**WHAT THIS TASK INVOLVES**
Copy the data below word for word, omitting the pictures.

**INFORMATION GIVEN**
[start]
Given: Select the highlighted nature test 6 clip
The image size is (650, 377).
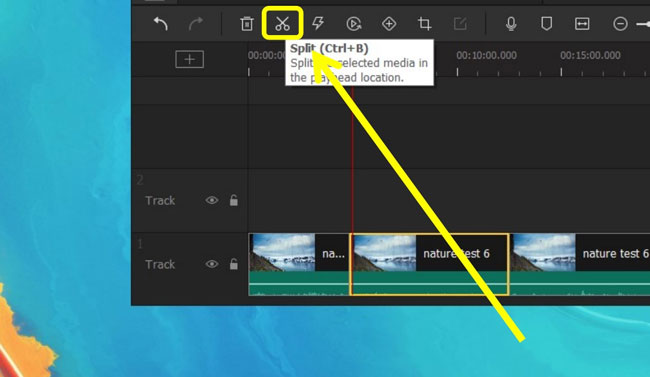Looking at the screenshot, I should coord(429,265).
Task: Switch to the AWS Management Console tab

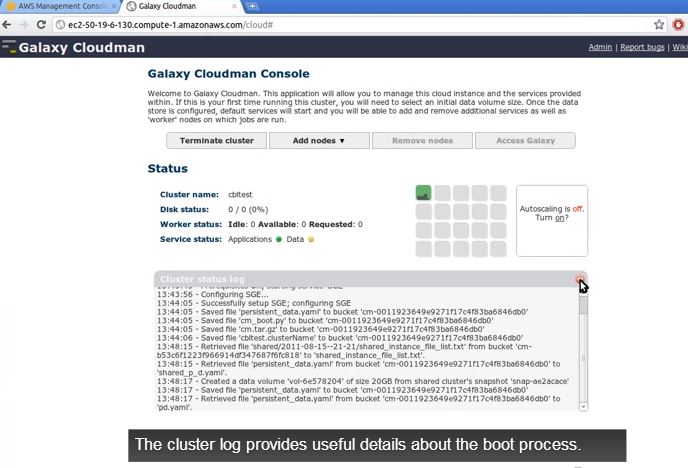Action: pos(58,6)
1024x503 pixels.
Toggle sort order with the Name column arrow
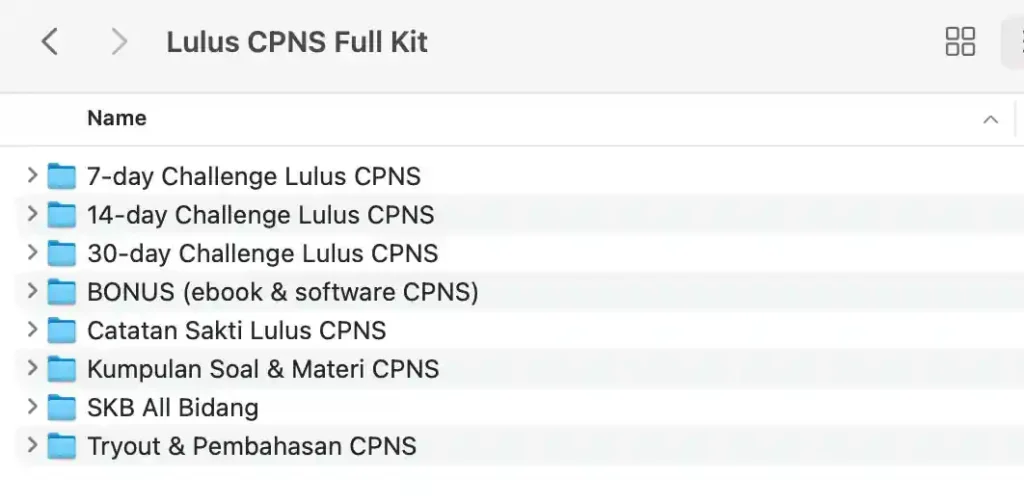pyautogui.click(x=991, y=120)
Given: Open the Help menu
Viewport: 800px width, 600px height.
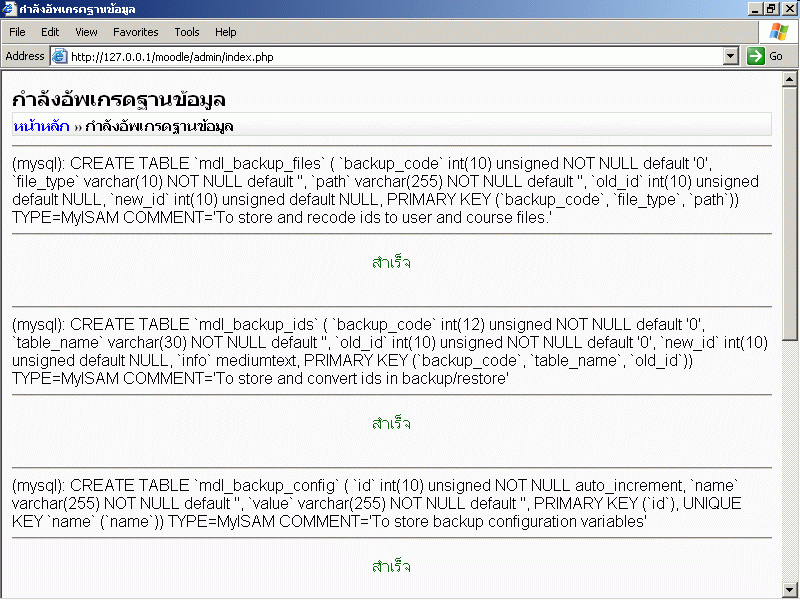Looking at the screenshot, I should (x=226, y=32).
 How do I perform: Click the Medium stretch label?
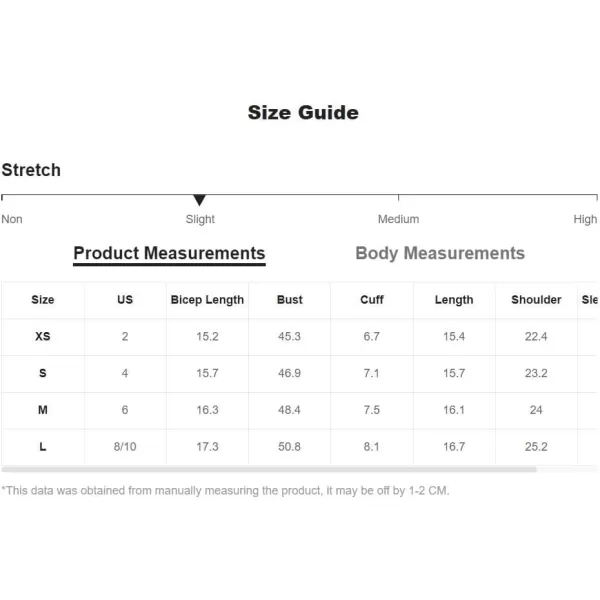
[end]
**SOLUTION FOR THIS PROBLEM**
Given: Select the highlighted nature test 6 clip
The image size is (650, 377).
Looking at the screenshot, I should coord(429,265).
Task: Switch to the AWS Management Console tab

Action: pos(58,6)
1024x503 pixels.
Toggle sort order with the Name column arrow
pyautogui.click(x=991, y=120)
Given: Open the Help menu
Viewport: 800px width, 600px height.
Looking at the screenshot, I should (x=226, y=32).
 How do I perform: Click the Medium stretch label?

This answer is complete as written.